__Directions for this task__. Revise the lines below, replacing every occurrence of "hand pan tool" with "pan tool" and leaving all other text unchanged.
++++ Records supplied
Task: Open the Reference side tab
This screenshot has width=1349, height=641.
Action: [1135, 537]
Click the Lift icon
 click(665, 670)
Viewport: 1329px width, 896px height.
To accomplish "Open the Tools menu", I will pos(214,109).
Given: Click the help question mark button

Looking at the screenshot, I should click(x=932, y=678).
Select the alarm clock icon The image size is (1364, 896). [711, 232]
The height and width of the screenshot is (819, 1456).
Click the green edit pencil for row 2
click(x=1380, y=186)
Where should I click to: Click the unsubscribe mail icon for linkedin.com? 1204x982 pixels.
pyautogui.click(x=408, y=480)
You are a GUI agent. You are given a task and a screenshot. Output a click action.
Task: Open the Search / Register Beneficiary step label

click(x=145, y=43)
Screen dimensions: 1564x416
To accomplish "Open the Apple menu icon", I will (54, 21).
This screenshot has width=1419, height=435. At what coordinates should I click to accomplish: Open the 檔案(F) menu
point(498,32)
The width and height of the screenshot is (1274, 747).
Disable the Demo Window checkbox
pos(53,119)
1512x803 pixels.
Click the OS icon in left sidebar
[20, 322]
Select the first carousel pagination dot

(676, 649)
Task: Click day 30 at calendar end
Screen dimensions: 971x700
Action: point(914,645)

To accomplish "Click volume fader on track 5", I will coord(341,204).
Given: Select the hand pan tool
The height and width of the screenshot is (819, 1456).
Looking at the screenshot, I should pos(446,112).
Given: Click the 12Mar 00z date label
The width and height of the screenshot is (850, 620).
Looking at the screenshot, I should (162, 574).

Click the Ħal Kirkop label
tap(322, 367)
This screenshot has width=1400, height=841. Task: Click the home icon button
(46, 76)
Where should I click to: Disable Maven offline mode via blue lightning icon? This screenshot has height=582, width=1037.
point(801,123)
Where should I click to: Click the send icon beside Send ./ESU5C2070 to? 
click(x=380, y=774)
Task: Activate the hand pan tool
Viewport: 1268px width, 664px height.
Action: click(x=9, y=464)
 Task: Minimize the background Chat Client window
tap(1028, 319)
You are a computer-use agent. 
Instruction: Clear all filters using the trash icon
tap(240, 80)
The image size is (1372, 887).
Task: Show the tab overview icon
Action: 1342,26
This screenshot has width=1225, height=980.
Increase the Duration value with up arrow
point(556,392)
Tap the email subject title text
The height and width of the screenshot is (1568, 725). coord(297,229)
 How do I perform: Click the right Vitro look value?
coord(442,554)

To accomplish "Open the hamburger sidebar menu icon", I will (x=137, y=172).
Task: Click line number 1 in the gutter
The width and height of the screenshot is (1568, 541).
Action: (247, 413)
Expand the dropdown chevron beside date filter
++++++++
__Output of the exercise__.
Task: Open the Reference side tab
This screenshot has width=1349, height=641.
Action: [1135, 537]
Click the Lift icon
 click(665, 670)
Viewport: 1329px width, 896px height.
To accomplish "Open the Tools menu", I will pos(214,109).
Given: Click the help question mark button

Looking at the screenshot, I should click(x=932, y=678).
Select the alarm clock icon The image size is (1364, 896). [711, 232]
The height and width of the screenshot is (819, 1456).
Click the green edit pencil for row 2
click(x=1380, y=186)
Where should I click to: Click the unsubscribe mail icon for linkedin.com? 1204x982 pixels.
pyautogui.click(x=408, y=480)
You are a GUI agent. You are given a task and a screenshot. Output a click action.
Task: Open the Search / Register Beneficiary step label

click(x=145, y=43)
Screen dimensions: 1564x416
To accomplish "Open the Apple menu icon", I will (54, 21).
This screenshot has width=1419, height=435. At what coordinates should I click to accomplish: Open the 檔案(F) menu
point(498,32)
The width and height of the screenshot is (1274, 747).
Disable the Demo Window checkbox
pos(53,119)
1512x803 pixels.
Click the OS icon in left sidebar
[20, 322]
Select the first carousel pagination dot

(676, 649)
Task: Click day 30 at calendar end
Screen dimensions: 971x700
Action: point(914,645)

To accomplish "Click volume fader on track 5", I will coord(341,204).
Given: Select the pan tool
The height and width of the screenshot is (819, 1456).
Looking at the screenshot, I should pos(446,112).
Given: Click the 12Mar 00z date label
The width and height of the screenshot is (850, 620).
Looking at the screenshot, I should (162, 574).

Click the Ħal Kirkop label
tap(322, 367)
This screenshot has width=1400, height=841. Task: Click the home icon button
(46, 76)
Where should I click to: Disable Maven offline mode via blue lightning icon? This screenshot has height=582, width=1037.
point(801,123)
Where should I click to: Click the send icon beside Send ./ESU5C2070 to? 
click(x=380, y=774)
Task: Activate the pan tool
Viewport: 1268px width, 664px height.
Action: click(x=9, y=464)
 Task: Minimize the background Chat Client window
tap(1028, 319)
You are a computer-use agent. 
Instruction: Clear all filters using the trash icon
tap(240, 80)
The image size is (1372, 887).
Task: Show the tab overview icon
Action: 1342,26
This screenshot has width=1225, height=980.
Increase the Duration value with up arrow
point(556,392)
Tap the email subject title text
The height and width of the screenshot is (1568, 725). coord(297,229)
 How do I perform: Click the right Vitro look value?
coord(442,554)

To accomplish "Open the hamburger sidebar menu icon", I will (x=137, y=172).
Task: Click line number 1 in the gutter
The width and height of the screenshot is (1568, 541).
Action: (247, 413)
Expand the dropdown chevron beside date filter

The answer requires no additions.